## What the task requires:
Can you return, unchanged, every line of the listing from the line with "Task: Click the Irk_Irkutsk station title" through the end of the listing?

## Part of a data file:
+++++
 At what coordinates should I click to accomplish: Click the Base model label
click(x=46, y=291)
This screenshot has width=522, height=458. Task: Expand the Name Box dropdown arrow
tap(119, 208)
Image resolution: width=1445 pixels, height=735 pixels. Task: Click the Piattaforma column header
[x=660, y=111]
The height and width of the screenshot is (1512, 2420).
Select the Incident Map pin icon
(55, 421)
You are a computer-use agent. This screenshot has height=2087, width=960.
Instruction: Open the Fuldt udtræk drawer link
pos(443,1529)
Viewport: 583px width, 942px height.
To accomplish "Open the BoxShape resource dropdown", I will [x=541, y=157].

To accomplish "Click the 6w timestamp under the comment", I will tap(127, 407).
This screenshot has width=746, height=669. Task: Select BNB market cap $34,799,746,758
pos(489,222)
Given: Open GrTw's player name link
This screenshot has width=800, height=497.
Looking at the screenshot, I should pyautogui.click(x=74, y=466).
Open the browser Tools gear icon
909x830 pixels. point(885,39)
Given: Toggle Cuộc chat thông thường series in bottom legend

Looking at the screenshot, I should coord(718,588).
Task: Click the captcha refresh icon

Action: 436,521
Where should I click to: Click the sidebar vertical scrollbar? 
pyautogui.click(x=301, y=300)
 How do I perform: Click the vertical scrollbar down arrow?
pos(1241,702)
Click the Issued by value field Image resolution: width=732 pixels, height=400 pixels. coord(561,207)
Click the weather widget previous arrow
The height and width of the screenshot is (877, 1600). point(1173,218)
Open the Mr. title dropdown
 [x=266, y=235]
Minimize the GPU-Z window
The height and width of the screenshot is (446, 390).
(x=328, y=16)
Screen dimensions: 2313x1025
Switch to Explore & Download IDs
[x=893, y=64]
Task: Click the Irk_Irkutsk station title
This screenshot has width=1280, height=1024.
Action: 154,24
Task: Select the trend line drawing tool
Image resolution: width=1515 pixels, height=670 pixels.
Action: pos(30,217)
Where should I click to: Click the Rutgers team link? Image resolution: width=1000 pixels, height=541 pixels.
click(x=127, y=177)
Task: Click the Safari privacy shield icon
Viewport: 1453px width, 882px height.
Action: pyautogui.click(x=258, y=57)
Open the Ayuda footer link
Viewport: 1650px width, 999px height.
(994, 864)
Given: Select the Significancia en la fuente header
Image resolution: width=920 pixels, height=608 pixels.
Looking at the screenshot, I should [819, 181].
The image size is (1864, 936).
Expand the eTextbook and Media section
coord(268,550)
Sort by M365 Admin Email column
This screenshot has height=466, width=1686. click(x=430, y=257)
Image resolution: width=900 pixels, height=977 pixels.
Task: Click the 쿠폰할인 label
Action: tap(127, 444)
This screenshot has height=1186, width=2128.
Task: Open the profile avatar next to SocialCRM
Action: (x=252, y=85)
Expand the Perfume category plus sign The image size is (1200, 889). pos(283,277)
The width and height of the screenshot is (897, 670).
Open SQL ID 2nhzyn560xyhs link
+++++
## Exercise answer:
Task: Click the Irk_Irkutsk station title
This screenshot has width=1280, height=1024.
Action: 154,24
Task: Select the trend line drawing tool
Image resolution: width=1515 pixels, height=670 pixels.
Action: pos(30,217)
Where should I click to: Click the Rutgers team link? Image resolution: width=1000 pixels, height=541 pixels.
click(x=127, y=177)
Task: Click the Safari privacy shield icon
Viewport: 1453px width, 882px height.
Action: pyautogui.click(x=258, y=57)
Open the Ayuda footer link
Viewport: 1650px width, 999px height.
(994, 864)
Given: Select the Significancia en la fuente header
Image resolution: width=920 pixels, height=608 pixels.
Looking at the screenshot, I should [819, 181].
The image size is (1864, 936).
Expand the eTextbook and Media section
coord(268,550)
Sort by M365 Admin Email column
This screenshot has height=466, width=1686. click(x=430, y=257)
Image resolution: width=900 pixels, height=977 pixels.
Task: Click the 쿠폰할인 label
Action: tap(127, 444)
This screenshot has height=1186, width=2128.
Task: Open the profile avatar next to SocialCRM
Action: (x=252, y=85)
Expand the Perfume category plus sign The image size is (1200, 889). pos(283,277)
The width and height of the screenshot is (897, 670).
Open SQL ID 2nhzyn560xyhs link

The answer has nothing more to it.